[Pixel coordinate grounding data]

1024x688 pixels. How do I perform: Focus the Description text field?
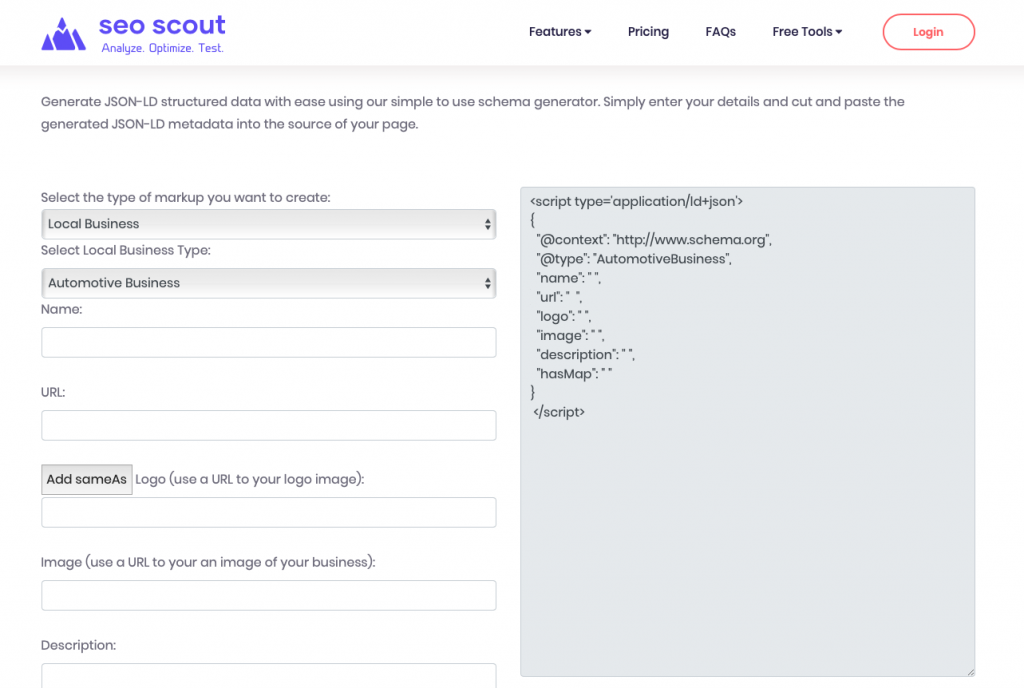click(268, 675)
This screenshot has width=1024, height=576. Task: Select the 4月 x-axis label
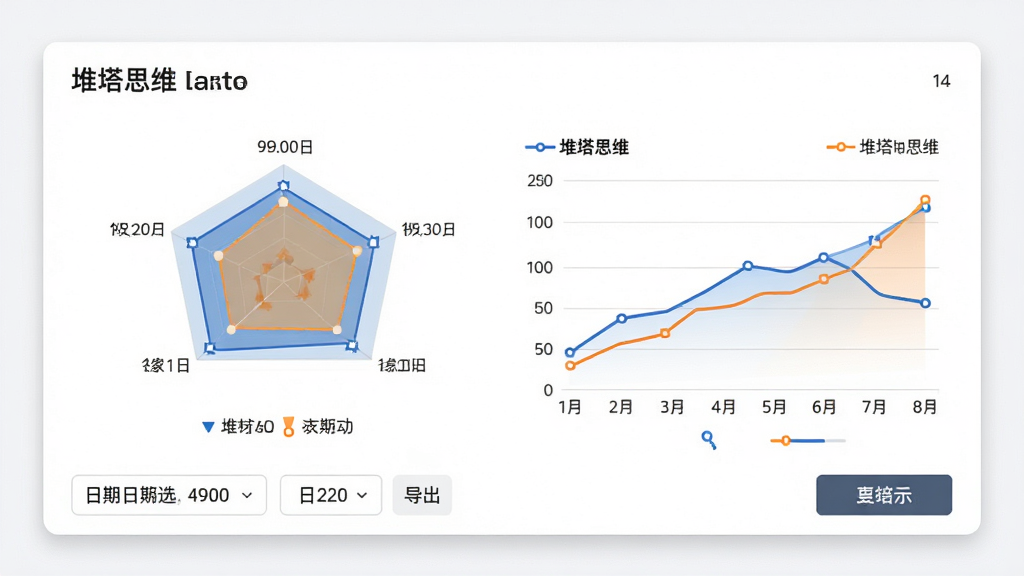tap(723, 408)
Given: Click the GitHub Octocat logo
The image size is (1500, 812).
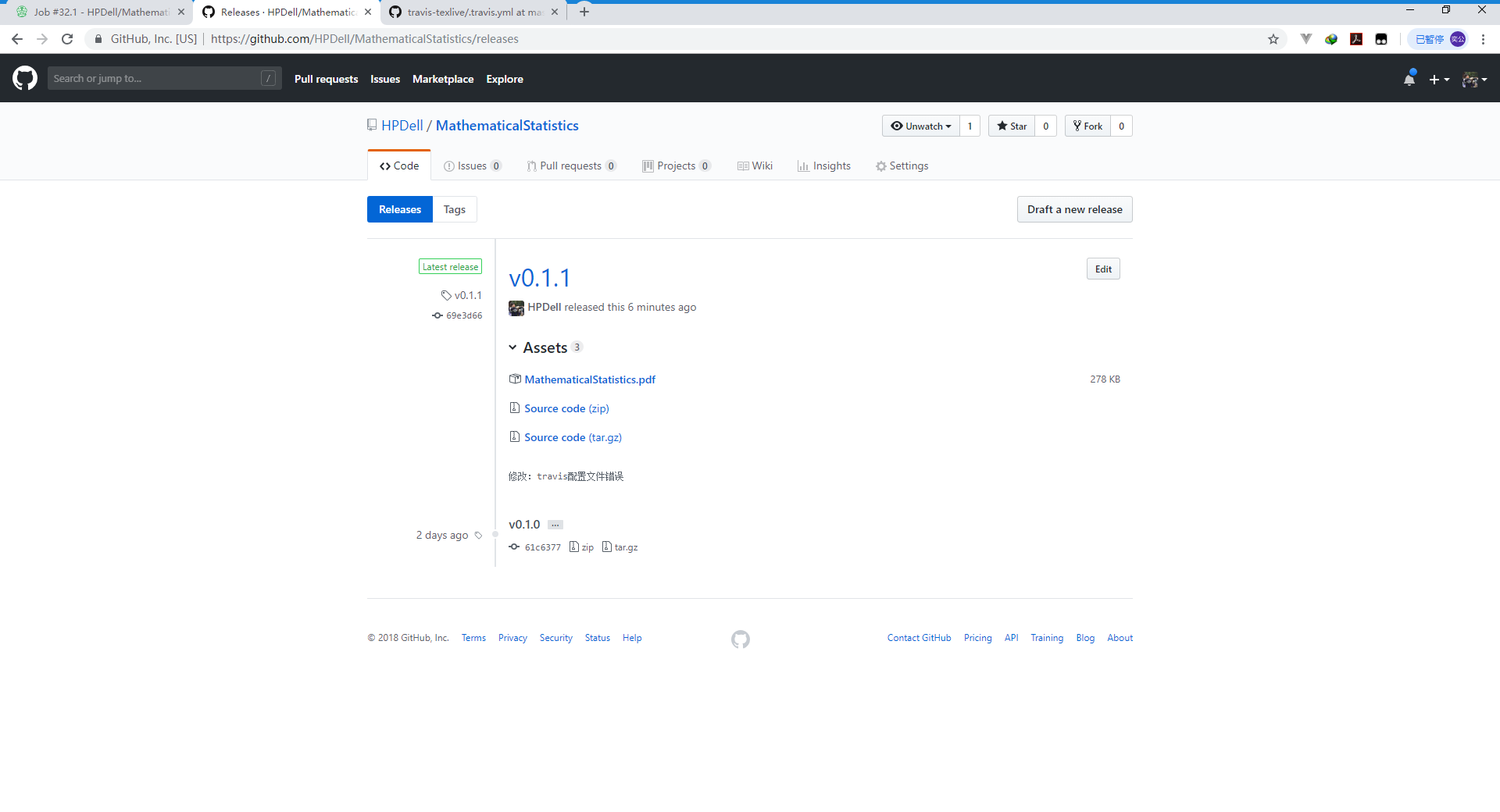Looking at the screenshot, I should (25, 78).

* [The task]
Please give the entries above again exactly as written, leaving out any pictures.

* [Output of the exercise]
1024x688 pixels. How do I perform: Focus the Description text field?
click(268, 675)
This screenshot has width=1024, height=576. Task: Select the 4月 x-axis label
tap(723, 408)
Given: Click the GitHub Octocat logo
The image size is (1500, 812).
Looking at the screenshot, I should (25, 78).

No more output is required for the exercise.